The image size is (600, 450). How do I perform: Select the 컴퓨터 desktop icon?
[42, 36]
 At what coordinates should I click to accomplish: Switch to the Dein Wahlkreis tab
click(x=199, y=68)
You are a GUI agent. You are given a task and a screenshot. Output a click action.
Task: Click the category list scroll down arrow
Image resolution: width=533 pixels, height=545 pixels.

* * *

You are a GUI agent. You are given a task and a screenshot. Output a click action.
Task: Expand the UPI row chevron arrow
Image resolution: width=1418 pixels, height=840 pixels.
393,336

...

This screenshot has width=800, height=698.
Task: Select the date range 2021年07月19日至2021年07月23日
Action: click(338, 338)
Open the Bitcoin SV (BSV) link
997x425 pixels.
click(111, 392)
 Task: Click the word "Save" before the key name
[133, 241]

* **Aim of the exercise**: Check each line above for the string "arrow" and copy every line that has it.

* **Task solution**:
Task: Click the category list scroll down arrow
Task: Expand the UPI row chevron arrow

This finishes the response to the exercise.